## Task to carry out
Every line in the data below that includes "computer" belongs in the answer, copied as it stands.

━━ Extracted data

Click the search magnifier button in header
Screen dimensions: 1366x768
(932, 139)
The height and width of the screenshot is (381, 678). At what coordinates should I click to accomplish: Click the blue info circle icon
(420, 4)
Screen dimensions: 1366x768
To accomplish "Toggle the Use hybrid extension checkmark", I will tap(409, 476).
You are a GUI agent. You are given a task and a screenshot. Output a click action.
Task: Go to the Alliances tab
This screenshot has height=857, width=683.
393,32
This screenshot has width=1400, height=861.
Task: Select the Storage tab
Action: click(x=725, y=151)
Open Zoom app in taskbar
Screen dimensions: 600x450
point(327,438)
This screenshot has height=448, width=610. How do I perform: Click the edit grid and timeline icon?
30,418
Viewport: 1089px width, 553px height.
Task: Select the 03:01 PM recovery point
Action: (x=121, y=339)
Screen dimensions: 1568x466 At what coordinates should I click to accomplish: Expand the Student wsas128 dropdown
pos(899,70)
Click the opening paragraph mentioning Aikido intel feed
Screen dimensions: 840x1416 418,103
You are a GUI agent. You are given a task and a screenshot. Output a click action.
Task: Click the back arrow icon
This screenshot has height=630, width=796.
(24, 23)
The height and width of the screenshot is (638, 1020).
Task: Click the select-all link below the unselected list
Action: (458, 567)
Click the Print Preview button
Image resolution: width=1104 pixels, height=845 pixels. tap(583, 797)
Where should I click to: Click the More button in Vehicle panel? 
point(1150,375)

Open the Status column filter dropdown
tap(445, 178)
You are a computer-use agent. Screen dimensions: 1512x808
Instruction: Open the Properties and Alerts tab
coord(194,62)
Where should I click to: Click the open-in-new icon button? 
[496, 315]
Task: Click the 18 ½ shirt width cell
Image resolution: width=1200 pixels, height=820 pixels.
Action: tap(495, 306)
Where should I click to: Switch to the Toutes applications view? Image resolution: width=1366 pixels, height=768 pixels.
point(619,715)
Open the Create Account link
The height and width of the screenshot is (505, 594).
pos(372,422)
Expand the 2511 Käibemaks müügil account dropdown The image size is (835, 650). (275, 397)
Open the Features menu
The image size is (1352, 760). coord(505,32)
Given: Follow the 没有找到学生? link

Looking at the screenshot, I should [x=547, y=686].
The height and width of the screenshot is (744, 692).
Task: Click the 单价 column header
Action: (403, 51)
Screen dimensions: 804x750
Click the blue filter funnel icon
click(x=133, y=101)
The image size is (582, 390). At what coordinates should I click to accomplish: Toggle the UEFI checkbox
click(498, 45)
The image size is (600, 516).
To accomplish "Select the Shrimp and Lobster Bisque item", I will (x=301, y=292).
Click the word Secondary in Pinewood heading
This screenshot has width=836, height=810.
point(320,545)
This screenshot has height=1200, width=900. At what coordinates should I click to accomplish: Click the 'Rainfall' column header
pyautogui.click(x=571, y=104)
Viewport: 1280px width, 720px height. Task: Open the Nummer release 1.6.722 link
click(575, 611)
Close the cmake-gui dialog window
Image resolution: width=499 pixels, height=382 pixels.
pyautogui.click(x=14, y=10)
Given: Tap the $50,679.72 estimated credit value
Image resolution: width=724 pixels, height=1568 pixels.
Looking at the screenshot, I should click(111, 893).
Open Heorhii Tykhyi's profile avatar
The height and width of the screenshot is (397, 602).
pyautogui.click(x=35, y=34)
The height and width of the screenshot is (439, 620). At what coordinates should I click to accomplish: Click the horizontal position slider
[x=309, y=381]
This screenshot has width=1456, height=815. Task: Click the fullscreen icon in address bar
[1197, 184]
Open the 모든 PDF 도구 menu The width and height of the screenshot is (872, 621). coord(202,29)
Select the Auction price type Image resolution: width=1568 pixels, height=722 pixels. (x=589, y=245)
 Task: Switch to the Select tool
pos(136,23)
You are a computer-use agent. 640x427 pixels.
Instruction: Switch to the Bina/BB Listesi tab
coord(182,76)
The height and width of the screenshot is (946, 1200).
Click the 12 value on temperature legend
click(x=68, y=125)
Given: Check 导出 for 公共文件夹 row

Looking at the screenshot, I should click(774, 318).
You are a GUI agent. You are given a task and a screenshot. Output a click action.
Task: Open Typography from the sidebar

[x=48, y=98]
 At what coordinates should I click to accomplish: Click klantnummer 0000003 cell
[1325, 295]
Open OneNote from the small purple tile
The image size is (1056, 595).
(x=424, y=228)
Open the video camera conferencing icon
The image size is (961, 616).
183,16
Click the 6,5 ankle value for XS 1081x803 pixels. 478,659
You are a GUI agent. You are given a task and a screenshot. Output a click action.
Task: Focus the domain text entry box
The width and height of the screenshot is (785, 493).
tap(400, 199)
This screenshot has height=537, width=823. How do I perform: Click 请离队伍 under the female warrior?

━━━━

## Response
You are a computer-use agent. Screen dimensions: 1512x808
You are a computer-use agent. 640x427 pixels.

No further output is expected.